◆ TASK
Your job is to report every line of the entries that has "agent".

◆ EXTRACTED ENTRIES
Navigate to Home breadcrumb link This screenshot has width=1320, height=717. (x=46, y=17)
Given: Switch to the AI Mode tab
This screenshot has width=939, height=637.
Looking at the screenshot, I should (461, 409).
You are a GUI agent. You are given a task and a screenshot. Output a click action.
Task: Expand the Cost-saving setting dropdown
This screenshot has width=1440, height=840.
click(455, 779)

...

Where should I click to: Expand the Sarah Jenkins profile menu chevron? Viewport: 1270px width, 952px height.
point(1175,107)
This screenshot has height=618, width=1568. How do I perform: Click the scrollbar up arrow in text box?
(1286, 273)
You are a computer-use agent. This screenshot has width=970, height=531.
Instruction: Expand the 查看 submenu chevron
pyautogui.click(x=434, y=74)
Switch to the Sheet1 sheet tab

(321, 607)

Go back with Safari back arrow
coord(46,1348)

◆ RESULT OF THE TASK
You are a GUI agent. You are given a task and a screenshot. Output a click action.
You are a computer-use agent. This screenshot has width=970, height=531.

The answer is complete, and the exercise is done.